"Wall" is a text-based installation of each of George Bush's State of the Union Addresses alphabetized and shown in consecutive order. The project is unfinished because I have only printed one of the speeches and have not found a venue interested.
In 2003, I was watching George Bush’s State of the Union Address. About halfway through the speech, I wondered if the speech would retain its meaning if the words were re-ordered. I downloaded the transcript for the 2003 speech from C-SPAN and put the words in alphabetical order. I quickly ran into issues that begged for a standard for my process. Was I going to keep hyphenated words together? Separate first and last names? Separate names of places that contained more than one word? Initially, I left proper names and certain phrases together, but I needed to see it off of my computer, so I wrote the list in columns in pencil on my studio wall to ruminate the logic of what I was after.
I quickly realized that I was making subjective decisions, so in the end I separated all words and phrases with the exception of hyphenated words. My standard was born.
Each year I downloaded the speech and alphabetized it. I have printed one of the speeches – 2002. I chose it because it was his shortest speech at only 3829 words and because was the Address that followed 9/11. I had it printed on inkjet material made for light box, so that it could be backlit with the notion that the language and its context was communicated through media. The print is 55 in. by 48 in. It hangs in my apartment entryway and is quite arresting. The words are printed 14 pt. Times New Roman in 22 columns.
My intention was to see each speech printed in this matter, or on one continuous 35 ft. long print with the speeches in chronological order. The experience of the piece I was looking for was akin to surveying the columns of names on a war memorial as if in lieu of the symbolic ceremony of mourning and remembrance, we are presented with the re-contextualized ideas behind a memorial-in-the-making.
When I peruse the columns of language, I find controlled vocabulary of the original source. By stripping it down to it’s linguistic basics we witness repetition, presence, absence, where the narrative becomes an index of fear, forgetting, and diversion. The linguistics of time, place, people define the narrative of the piece.
Time is very important to the work because of its unrelentingly progression from year to year, emphasizing the revisionist representation of history. In 2003, we see Saddam Hussein’s name show up nineteen times, yet in 2006, he is not mentioned once. Osama bin Laden is not mentioned at all until 2006. In 2004, “steroids” comes up twice and never mentioned before or again.
Then there are the first names sprinkled throughout each speech representing the personal stories of American perseverance and achievement -“Julie”, “Shannon”, “Michael”, “John” – reduced to words in the list, these names become ghosts of our own complicity.
When you see “Korea” in a list by itself or “Middle”, “North”, “South”, “East” or “West”, our history of borders, war, land, and violence becomes palpable.

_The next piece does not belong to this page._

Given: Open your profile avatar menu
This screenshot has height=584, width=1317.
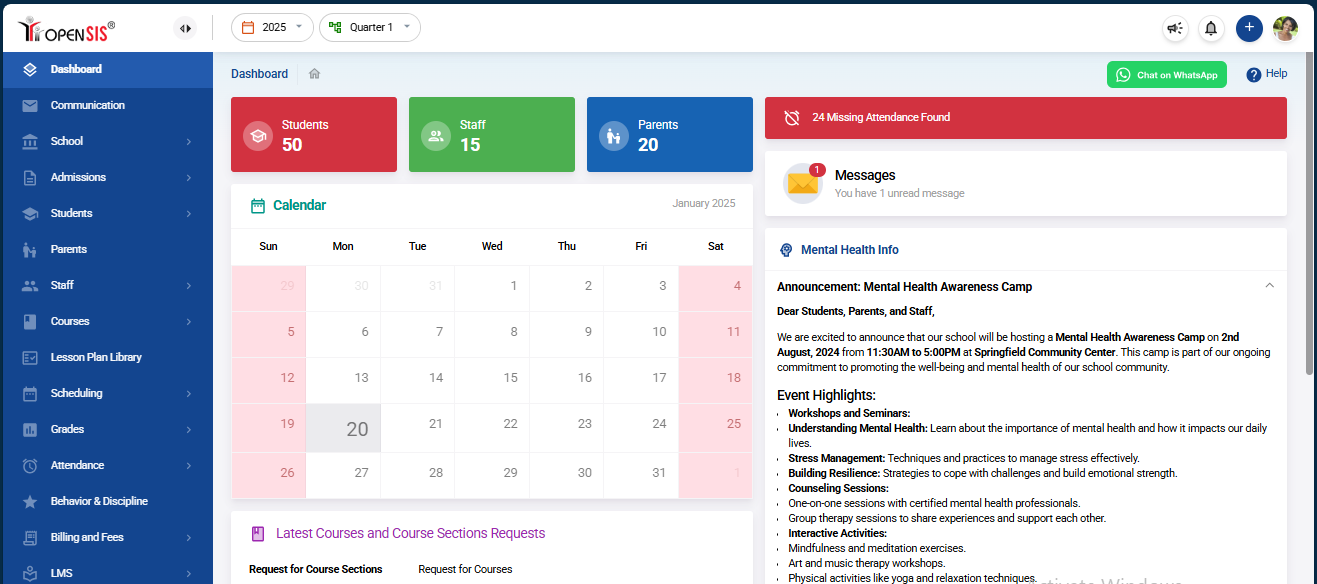Looking at the screenshot, I should [1285, 28].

In the end, I felt that I answered my initial question, that the context of the speech is so determined that the politic of the words trumped the need for narrative structure. Looking at these columns of words, tells a strong story of the first eight years of this century America. But I know it goes beyond the obvious contention and political immediacy of its source and includes how we come to know our own history and our own selves.
"Wall" is a text-based installation of each of George Bush's State of the Union Addresses alphabetized and shown in consecutive order. The project is unfinished because I have only printed one of the speeches and have not found a venue interested.

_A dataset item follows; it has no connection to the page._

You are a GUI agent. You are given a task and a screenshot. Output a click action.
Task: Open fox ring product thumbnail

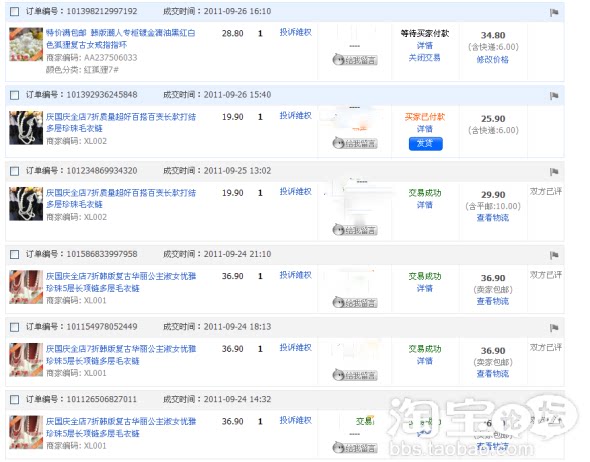point(26,44)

In 2003, I was watching George Bush’s State of the Union Address. About halfway through the speech, I wondered if the speech would retain its meaning if the words were re-ordered. I downloaded the transcript for the 2003 speech from C-SPAN and put the words in alphabetical order. I quickly ran into issues that begged for a standard for my process. Was I going to keep hyphenated words together? Separate first and last names? Separate names of places that contained more than one word? Initially, I left proper names and certain phrases together, but I needed to see it off of my computer, so I wrote the list in columns in pencil on my studio wall to ruminate the logic of what I was after.
I quickly realized that I was making subjective decisions, so in the end I separated all words and phrases with the exception of hyphenated words. My standard was born.
Each year I downloaded the speech and alphabetized it. I have printed one of the speeches – 2002. I chose it because it was his shortest speech at only 3829 words and because was the Address that followed 9/11. I had it printed on inkjet material made for light box, so that it could be backlit with the notion that the language and its context was communicated through media. The print is 55 in. by 48 in. It hangs in my apartment entryway and is quite arresting. The words are printed 14 pt. Times New Roman in 22 columns.
My intention was to see each speech printed in this matter, or on one continuous 35 ft. long print with the speeches in chronological order. The experience of the piece I was looking for was akin to surveying the columns of names on a war memorial as if in lieu of the symbolic ceremony of mourning and remembrance, we are presented with the re-contextualized ideas behind a memorial-in-the-making.
When I peruse the columns of language, I find controlled vocabulary of the original source. By stripping it down to it’s linguistic basics we witness repetition, presence, absence, where the narrative becomes an index of fear, forgetting, and diversion. The linguistics of time, place, people define the narrative of the piece.
Time is very important to the work because of its unrelentingly progression from year to year, emphasizing the revisionist representation of history. In 2003, we see Saddam Hussein’s name show up nineteen times, yet in 2006, he is not mentioned once. Osama bin Laden is not mentioned at all until 2006. In 2004, “steroids” comes up twice and never mentioned before or again.
Then there are the first names sprinkled throughout each speech representing the personal stories of American perseverance and achievement -“Julie”, “Shannon”, “Michael”, “John” – reduced to words in the list, these names become ghosts of our own complicity.
When you see “Korea” in a list by itself or “Middle”, “North”, “South”, “East” or “West”, our history of borders, war, land, and violence becomes palpable.
In the end, I felt that I answered my initial question, that the context of the speech is so determined that the politic of the words trumped the need for narrative structure. Looking at these columns of words, tells a strong story of the first eight years of this century America. But I know it goes beyond the obvious contention and political immediacy of its source and includes how we come to know our own history and our own selves.